Only the lines that include "folder" should be copied from the data below.
[[ Study material open ]]
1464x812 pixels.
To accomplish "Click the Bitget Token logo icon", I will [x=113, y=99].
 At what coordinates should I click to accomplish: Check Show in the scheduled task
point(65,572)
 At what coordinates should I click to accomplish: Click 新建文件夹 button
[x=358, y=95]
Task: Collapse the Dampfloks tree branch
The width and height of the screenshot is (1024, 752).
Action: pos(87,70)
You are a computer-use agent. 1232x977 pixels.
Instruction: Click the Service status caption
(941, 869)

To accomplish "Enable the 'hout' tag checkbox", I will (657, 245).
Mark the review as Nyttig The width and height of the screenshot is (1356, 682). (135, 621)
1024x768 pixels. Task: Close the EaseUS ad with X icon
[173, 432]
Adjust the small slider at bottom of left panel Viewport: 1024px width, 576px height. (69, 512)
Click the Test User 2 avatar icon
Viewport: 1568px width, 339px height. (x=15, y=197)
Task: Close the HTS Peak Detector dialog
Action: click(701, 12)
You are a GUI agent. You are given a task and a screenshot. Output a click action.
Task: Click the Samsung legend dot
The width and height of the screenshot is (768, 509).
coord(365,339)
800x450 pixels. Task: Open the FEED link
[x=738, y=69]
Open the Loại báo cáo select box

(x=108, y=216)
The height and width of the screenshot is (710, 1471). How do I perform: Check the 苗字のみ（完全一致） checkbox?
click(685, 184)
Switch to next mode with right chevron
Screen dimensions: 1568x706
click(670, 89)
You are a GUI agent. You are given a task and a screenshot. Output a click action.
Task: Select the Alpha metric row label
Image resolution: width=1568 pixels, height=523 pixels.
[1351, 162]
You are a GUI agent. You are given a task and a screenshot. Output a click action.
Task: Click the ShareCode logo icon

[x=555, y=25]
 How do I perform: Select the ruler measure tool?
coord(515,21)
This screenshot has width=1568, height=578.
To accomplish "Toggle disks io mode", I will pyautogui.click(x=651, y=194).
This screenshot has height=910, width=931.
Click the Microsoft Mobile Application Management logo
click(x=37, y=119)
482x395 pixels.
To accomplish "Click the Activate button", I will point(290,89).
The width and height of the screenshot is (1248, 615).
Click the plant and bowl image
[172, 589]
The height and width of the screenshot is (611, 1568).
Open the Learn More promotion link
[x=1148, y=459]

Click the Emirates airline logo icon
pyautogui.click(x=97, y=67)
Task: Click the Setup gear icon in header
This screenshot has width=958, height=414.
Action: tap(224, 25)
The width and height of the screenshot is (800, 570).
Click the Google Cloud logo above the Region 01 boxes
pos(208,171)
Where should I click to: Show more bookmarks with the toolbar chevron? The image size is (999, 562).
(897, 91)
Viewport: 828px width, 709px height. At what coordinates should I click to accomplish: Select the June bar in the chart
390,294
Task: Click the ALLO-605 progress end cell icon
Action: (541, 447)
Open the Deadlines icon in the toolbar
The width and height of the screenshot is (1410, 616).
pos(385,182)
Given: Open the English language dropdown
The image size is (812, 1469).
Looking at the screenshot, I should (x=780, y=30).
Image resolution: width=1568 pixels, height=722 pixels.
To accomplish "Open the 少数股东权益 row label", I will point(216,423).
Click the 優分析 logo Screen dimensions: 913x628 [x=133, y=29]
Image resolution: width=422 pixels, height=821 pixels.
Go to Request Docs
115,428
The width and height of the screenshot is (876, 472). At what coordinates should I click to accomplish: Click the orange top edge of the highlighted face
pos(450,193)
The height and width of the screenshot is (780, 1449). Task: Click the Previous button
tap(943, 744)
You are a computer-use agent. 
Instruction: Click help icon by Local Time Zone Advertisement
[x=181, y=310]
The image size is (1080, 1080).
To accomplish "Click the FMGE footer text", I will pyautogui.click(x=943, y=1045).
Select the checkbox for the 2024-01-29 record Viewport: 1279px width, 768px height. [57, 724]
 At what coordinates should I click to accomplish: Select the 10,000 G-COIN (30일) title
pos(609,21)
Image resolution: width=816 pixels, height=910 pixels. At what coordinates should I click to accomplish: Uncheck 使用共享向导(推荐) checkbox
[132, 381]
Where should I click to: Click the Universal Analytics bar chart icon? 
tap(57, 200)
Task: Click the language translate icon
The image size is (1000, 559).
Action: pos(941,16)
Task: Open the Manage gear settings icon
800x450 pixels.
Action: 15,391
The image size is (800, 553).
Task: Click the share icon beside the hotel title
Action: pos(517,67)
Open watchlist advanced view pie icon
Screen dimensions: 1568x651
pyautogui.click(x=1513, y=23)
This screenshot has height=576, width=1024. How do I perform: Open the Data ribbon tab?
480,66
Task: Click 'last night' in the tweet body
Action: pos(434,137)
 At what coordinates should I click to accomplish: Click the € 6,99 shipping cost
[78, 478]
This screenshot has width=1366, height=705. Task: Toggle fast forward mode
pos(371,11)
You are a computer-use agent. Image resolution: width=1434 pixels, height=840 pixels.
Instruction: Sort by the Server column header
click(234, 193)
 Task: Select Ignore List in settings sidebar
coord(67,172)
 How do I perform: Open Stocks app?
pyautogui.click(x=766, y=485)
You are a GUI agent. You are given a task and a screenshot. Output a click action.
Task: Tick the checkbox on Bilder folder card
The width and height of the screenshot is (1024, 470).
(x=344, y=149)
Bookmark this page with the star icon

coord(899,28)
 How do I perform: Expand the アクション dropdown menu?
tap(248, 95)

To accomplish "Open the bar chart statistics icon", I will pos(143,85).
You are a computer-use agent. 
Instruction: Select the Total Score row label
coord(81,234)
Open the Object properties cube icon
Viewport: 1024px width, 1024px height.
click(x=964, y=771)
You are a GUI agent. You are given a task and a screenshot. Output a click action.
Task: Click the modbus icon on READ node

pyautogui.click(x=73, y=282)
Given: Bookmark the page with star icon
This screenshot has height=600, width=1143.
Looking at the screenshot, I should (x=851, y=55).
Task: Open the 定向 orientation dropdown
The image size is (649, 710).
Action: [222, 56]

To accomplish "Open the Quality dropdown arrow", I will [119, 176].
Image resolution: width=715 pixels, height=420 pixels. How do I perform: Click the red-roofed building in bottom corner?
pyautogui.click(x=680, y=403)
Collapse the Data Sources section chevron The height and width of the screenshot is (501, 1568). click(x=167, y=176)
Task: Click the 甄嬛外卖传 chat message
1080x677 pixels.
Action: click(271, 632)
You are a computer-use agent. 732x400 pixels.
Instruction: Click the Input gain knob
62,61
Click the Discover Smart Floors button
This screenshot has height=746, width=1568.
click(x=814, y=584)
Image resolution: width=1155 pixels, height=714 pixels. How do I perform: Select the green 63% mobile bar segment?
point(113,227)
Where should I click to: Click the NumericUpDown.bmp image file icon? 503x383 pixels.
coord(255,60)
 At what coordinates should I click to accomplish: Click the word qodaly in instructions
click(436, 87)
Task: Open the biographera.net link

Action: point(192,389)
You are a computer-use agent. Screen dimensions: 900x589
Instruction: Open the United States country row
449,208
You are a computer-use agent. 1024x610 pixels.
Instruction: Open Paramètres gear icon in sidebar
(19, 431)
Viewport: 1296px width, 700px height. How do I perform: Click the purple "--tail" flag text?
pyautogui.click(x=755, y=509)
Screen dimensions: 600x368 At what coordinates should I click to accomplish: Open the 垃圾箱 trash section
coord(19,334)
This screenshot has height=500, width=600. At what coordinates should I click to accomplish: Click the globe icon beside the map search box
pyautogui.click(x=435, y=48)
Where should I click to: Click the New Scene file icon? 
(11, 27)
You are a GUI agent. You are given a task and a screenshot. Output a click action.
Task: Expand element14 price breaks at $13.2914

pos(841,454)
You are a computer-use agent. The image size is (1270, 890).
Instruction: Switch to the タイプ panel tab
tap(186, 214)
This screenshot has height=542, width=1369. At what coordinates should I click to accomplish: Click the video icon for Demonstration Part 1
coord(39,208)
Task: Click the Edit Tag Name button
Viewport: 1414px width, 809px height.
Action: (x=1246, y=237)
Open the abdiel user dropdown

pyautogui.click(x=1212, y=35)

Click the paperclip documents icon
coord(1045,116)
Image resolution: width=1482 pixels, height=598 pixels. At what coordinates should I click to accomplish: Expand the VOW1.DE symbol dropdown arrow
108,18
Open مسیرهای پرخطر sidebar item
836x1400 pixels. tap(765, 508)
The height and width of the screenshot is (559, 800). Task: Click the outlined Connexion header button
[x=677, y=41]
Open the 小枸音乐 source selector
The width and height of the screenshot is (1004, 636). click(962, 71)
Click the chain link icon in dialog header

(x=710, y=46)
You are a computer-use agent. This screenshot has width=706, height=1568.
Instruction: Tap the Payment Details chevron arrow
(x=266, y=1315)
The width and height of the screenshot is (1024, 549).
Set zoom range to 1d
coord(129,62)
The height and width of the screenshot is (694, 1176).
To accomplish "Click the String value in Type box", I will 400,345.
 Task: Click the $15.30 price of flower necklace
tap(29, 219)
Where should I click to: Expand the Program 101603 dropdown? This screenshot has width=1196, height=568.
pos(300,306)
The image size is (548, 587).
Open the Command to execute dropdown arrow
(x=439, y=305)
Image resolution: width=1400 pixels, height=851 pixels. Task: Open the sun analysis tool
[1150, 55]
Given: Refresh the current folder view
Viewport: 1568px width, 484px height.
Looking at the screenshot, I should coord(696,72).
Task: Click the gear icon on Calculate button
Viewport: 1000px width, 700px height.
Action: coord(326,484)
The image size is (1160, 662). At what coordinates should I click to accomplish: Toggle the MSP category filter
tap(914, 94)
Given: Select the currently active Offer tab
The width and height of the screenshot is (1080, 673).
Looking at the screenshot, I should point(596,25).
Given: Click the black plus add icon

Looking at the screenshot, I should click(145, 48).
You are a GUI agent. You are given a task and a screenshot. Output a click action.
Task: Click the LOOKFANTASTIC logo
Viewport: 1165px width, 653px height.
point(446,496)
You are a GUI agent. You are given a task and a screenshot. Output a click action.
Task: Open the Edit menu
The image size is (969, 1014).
[[ Study material closed ]]
[Answer area]:
Task: Tick the checkbox on Bilder folder card
Given: Refresh the current folder view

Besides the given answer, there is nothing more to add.